Thats too much Mayo

Let me jump right in…….

So if you’re looking for my breakdown on the Daytona 500 (they turned left, somebody won on the last lap, there you go) or my critical review of the Academy Awards (I went to sleep but I’m assuming La La Land won everything right?) you wont get that here. Because I’m tired. I’m beyond beat. So lets review what happened while I’ve been gone.

We came home friday. Elizabeth was still in discomfort but OK. We went to the beach, Everything was OK. Let’s then fast forward to tonight. After dropping Cheese off at dance I go to work out (because obviously, some people treat their body like a temple, not me, I treat mine like a tent). After a little bit I get the call that I had been dreading, she’s in pain. A lot of it.
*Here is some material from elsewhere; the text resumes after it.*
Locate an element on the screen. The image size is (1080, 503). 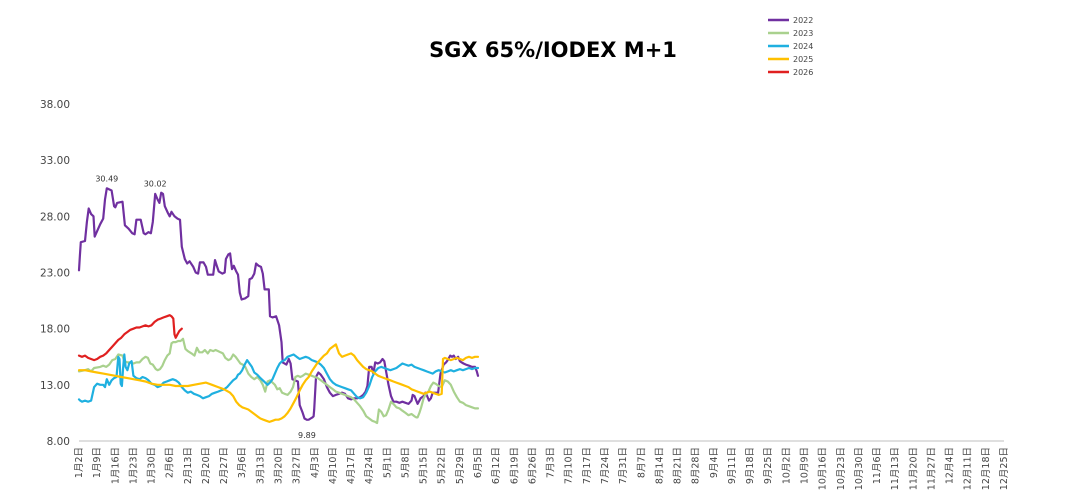
x-tick-label: 1月23日 is located at coordinates (134, 466).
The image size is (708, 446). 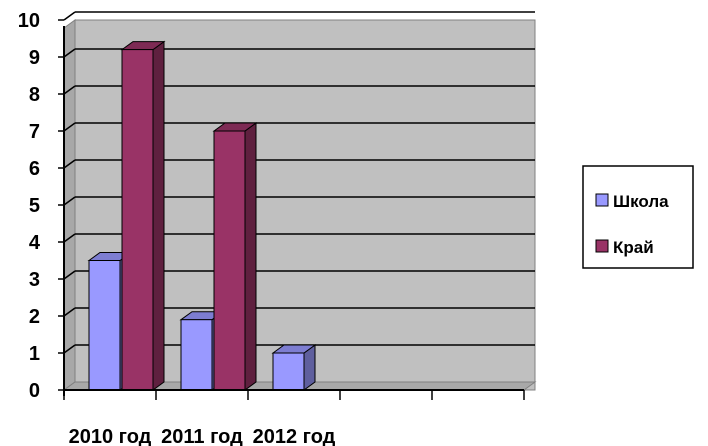 I want to click on y-tick-label: 6, so click(x=34, y=169).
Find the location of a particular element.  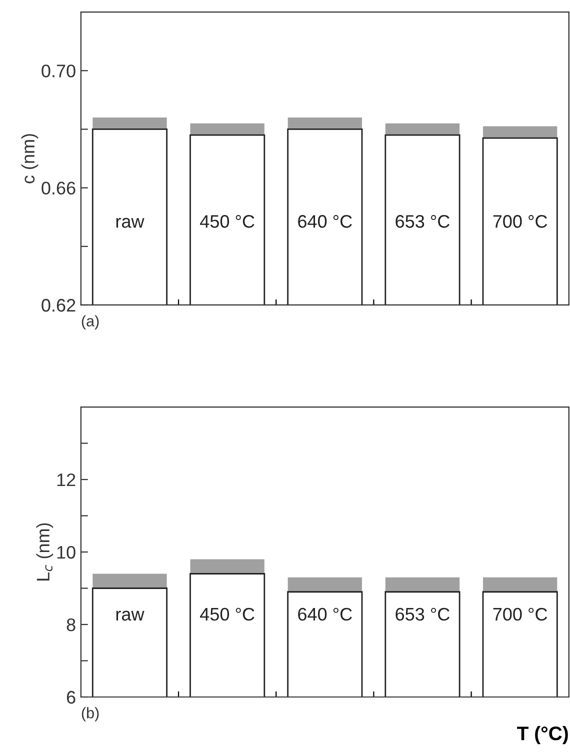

So I called our niece Addie whom I will never, ever be able to repay for all she’s done and will do during this, so she can pick up cheese while I take my bride to the emergency room. The young doctor whom I spoke with at Mayo (whom I’m sure is brilliant but looks like someone who offered to mow my yard two years ago) said to take her to the closest ER. I asked him, how about there? Because if I take a car to a place, and they have all the records and know what they’re doing with it, I like to keep going there. He  agreed so off we went, back to the temple of doom.

We arrived to a typical waiting room. At one point a woman began to cough up what sounded like half her small intestines. Sweet Jesus I’ve only heard those sounds after when I was in college and someone drank one too many flaming Dr. Peppers. I only pray the doctors put all her innards back in the right place. The triage nurse asked a question that thankfully was asked of Elizabeth and wasn’t asked of me. “Have you had thoughts of hurting yourself?” “No” “Have you had thoughts of hurting others?” “I’m in construction, I fantasize about it hourly”. So we then get back and again, with keeping the spirit of “they all look so young” we meet our nurse Michelle. Who looks like, upon first blush, a young Reese WItherspoon. I told Elizabeth (after the morphine kicked in and she could talk again) no, she looks like someone we know. It hit me later she looks like Cheese’s friend Catherine. Catherine is all of 15. So that makes you feel super old. But she was really sweet and did a great job. We stared at the blood pressure monitor trying to make the pulse rise and lower out of sheer boredom at one point. I think we both were thinking, this is just too much damn Mayo. The doctors finally came in and she is going to be admitted and get the drain pipes/tubes/Moen faucet installed tomorrow so the bilirubin goes down and stop with the pain and the itching. I/We really just want this to get her back to feeling as close to normal as possible. Anyway, I’m cutting this short because I’m spent, its 1 am and tomorrow I have a feeling is going to be super long.  Again, thanks everyone for the support. It’s been really cool to have people coming out of the woodwork if I/Elizabeth need to talk. It means a lot and someday I may call you. It may be by accident as I’m trying to order a pizza but once I recognize your voice we’ll talk. Until then, love you guys and blog at you later.

4 thoughts on “Thats too much Mayo

  1. I am so sorry that Elizabeth is once again having pain & needs to have a drain placed. She looked happy at the beach! I’m glad she had some time at home with all of you. Please let her know that I’m sending lots of positive thoughts her way! I hope she feels better soon!